WHAT IS EXPECTED:
Each line in the entries below that holds the word "heading" belongs in the answer.

Items from a data source:
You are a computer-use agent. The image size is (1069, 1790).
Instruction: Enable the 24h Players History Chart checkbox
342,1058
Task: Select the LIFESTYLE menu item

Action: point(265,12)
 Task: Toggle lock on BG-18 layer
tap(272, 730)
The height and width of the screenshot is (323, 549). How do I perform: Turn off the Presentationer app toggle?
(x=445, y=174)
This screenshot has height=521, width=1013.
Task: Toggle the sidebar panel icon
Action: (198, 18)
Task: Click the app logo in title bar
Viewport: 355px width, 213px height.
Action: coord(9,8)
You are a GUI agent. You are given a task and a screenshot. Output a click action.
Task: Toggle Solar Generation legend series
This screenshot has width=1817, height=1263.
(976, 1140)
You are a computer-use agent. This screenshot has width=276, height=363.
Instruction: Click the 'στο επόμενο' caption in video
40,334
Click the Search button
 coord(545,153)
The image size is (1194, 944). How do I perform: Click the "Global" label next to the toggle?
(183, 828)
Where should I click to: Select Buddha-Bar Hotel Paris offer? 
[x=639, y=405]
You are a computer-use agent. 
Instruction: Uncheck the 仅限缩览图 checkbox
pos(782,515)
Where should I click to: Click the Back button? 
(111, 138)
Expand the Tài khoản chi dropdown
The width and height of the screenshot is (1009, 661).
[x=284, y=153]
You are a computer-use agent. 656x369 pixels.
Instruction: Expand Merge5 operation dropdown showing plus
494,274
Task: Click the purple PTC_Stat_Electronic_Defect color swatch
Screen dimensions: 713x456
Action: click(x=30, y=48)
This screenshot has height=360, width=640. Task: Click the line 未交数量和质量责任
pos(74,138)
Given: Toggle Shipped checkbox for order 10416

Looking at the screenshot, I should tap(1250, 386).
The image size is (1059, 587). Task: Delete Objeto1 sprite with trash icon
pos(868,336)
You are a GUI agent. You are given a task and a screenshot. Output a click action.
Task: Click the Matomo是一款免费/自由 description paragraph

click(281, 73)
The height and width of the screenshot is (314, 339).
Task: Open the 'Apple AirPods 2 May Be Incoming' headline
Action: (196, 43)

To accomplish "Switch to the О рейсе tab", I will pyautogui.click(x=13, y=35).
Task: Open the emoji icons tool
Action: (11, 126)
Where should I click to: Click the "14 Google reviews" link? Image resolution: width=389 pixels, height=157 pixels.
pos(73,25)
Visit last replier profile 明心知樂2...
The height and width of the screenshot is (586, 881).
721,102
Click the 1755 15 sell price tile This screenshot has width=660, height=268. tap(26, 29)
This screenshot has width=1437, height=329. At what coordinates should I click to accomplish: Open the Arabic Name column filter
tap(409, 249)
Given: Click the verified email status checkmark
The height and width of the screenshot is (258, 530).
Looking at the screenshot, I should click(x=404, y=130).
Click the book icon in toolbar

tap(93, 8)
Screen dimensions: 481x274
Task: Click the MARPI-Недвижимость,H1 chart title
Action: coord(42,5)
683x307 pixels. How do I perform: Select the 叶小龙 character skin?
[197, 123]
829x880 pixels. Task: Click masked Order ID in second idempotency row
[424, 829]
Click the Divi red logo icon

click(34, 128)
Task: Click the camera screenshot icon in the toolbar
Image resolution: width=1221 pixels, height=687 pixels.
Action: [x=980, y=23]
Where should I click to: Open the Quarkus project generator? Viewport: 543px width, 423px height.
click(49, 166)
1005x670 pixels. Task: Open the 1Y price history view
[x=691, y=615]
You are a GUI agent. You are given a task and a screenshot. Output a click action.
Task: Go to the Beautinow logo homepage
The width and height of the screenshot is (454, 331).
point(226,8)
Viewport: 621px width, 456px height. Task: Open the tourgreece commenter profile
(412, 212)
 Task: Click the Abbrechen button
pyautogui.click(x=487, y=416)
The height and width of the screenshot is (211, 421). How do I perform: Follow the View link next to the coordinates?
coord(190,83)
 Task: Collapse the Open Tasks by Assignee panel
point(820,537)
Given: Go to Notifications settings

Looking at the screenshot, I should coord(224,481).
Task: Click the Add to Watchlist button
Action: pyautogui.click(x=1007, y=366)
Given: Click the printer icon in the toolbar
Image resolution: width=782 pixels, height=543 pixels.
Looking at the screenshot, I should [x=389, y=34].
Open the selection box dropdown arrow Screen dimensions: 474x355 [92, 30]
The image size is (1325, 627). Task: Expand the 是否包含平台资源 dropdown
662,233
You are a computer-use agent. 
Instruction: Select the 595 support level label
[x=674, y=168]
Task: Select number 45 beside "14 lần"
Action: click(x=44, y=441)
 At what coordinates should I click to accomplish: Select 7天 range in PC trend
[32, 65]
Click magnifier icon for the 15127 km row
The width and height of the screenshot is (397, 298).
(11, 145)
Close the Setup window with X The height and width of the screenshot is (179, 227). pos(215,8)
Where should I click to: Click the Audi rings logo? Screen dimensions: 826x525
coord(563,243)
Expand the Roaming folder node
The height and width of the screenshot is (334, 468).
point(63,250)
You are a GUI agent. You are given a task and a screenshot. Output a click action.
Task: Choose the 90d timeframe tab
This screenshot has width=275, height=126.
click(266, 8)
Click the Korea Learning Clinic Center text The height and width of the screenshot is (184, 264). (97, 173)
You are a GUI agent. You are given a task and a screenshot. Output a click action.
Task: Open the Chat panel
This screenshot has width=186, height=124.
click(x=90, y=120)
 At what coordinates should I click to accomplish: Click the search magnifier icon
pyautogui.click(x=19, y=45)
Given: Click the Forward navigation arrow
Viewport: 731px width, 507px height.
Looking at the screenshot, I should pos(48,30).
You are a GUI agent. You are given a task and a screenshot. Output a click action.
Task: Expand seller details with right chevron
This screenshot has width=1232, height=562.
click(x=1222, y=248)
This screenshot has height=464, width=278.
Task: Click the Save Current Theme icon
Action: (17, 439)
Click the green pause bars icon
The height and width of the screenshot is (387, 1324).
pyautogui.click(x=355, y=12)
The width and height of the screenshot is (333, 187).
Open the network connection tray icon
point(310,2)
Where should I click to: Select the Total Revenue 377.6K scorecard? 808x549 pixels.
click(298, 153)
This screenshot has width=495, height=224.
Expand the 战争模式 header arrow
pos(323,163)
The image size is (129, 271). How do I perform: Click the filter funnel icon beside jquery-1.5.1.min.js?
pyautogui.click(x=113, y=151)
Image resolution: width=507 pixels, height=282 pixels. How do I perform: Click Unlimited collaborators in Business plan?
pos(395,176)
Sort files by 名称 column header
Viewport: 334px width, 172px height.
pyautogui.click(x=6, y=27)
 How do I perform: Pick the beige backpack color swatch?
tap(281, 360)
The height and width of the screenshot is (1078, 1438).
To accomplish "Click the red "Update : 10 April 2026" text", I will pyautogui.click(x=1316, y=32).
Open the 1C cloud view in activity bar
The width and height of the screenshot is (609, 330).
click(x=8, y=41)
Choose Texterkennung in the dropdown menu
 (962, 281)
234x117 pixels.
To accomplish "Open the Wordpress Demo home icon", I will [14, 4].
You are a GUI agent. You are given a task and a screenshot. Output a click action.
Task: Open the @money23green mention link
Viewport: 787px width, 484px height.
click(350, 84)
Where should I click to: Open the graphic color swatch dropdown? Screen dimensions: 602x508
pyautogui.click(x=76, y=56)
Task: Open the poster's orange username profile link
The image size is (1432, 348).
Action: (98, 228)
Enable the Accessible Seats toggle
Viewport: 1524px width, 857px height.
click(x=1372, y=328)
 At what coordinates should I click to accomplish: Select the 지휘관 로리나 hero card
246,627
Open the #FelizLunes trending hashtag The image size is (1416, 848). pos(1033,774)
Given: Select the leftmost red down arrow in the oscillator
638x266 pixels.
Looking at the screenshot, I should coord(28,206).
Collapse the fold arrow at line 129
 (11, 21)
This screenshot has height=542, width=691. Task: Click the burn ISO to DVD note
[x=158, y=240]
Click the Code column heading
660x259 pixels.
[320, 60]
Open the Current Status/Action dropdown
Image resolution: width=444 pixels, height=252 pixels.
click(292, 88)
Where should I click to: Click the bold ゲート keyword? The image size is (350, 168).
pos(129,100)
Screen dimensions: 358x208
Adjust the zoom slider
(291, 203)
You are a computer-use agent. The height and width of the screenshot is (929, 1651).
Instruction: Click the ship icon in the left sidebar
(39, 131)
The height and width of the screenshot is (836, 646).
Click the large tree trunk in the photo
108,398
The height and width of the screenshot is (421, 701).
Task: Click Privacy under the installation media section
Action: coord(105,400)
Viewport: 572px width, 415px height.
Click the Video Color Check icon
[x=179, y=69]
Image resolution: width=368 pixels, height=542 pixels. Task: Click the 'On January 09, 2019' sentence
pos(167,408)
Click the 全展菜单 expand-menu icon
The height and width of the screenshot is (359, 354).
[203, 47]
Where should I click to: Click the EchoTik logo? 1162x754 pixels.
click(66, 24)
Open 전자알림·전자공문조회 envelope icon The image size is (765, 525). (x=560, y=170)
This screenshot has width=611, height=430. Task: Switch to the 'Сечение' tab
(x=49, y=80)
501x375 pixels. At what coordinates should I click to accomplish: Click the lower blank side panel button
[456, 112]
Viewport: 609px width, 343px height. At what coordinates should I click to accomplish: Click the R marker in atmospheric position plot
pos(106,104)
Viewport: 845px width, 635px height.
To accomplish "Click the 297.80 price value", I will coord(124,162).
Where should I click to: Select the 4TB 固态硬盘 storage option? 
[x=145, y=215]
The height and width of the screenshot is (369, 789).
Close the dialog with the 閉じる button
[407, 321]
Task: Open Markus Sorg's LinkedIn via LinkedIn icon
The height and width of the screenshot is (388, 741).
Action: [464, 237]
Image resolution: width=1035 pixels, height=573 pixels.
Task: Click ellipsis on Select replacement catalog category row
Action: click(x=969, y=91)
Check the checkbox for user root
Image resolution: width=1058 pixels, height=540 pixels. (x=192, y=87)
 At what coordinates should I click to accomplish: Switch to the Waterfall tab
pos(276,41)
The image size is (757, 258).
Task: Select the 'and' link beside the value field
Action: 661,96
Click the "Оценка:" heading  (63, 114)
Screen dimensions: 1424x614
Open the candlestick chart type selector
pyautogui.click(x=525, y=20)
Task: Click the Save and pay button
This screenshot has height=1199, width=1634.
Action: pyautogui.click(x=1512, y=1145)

RESPONSE BELOW:
Click the Code column heading
Click the "Оценка:" heading  (63, 114)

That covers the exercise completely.